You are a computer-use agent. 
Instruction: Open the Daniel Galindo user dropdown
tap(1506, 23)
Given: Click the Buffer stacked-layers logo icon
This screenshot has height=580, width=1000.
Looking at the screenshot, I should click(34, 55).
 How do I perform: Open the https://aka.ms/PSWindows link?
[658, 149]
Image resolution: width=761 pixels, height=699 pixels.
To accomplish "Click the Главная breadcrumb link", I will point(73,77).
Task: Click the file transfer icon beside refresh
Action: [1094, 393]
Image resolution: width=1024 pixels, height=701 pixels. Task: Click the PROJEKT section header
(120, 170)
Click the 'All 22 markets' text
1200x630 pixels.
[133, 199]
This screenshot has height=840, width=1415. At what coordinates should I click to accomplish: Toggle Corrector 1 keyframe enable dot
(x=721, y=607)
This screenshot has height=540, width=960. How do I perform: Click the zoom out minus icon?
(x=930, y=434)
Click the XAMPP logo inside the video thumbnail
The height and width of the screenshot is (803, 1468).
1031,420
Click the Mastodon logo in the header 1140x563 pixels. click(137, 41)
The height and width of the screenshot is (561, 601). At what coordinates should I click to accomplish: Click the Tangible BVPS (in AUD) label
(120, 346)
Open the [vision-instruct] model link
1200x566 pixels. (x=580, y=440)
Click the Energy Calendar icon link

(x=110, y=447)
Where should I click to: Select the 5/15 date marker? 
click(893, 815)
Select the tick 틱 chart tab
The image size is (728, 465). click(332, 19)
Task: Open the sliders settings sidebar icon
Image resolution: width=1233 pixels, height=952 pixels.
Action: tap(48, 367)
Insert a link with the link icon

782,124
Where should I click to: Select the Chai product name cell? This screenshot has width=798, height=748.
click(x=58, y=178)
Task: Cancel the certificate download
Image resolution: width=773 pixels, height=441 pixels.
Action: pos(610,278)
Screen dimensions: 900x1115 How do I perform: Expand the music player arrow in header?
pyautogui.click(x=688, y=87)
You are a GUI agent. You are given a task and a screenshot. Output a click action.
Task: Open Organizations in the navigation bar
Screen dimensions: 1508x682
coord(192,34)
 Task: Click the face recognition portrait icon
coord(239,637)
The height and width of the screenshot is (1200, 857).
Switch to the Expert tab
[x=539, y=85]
- - - -
- _Instructions for the task_
Set down the whole listing exactly.

- _Solution for this problem_
You are a computer-use agent. 
Instruction: Open the Daniel Galindo user dropdown
tap(1506, 23)
Given: Click the Buffer stacked-layers logo icon
This screenshot has height=580, width=1000.
Looking at the screenshot, I should click(34, 55).
 How do I perform: Open the https://aka.ms/PSWindows link?
[658, 149]
Image resolution: width=761 pixels, height=699 pixels.
To accomplish "Click the Главная breadcrumb link", I will point(73,77).
Task: Click the file transfer icon beside refresh
Action: [1094, 393]
Image resolution: width=1024 pixels, height=701 pixels. Task: Click the PROJEKT section header
(120, 170)
Click the 'All 22 markets' text
1200x630 pixels.
[133, 199]
This screenshot has height=840, width=1415. At what coordinates should I click to accomplish: Toggle Corrector 1 keyframe enable dot
(x=721, y=607)
This screenshot has height=540, width=960. How do I perform: Click the zoom out minus icon?
(x=930, y=434)
Click the XAMPP logo inside the video thumbnail
The height and width of the screenshot is (803, 1468).
1031,420
Click the Mastodon logo in the header 1140x563 pixels. click(137, 41)
The height and width of the screenshot is (561, 601). At what coordinates should I click to accomplish: Click the Tangible BVPS (in AUD) label
(120, 346)
Open the [vision-instruct] model link
1200x566 pixels. (x=580, y=440)
Click the Energy Calendar icon link

(x=110, y=447)
Where should I click to: Select the 5/15 date marker? 
click(893, 815)
Select the tick 틱 chart tab
The image size is (728, 465). click(332, 19)
Task: Open the sliders settings sidebar icon
Image resolution: width=1233 pixels, height=952 pixels.
Action: tap(48, 367)
Insert a link with the link icon

782,124
Where should I click to: Select the Chai product name cell? This screenshot has width=798, height=748.
click(x=58, y=178)
Task: Cancel the certificate download
Image resolution: width=773 pixels, height=441 pixels.
Action: pos(610,278)
Screen dimensions: 900x1115 How do I perform: Expand the music player arrow in header?
pyautogui.click(x=688, y=87)
You are a GUI agent. You are given a task and a screenshot. Output a click action.
Task: Open Organizations in the navigation bar
Screen dimensions: 1508x682
coord(192,34)
 Task: Click the face recognition portrait icon
coord(239,637)
The height and width of the screenshot is (1200, 857).
Switch to the Expert tab
[x=539, y=85]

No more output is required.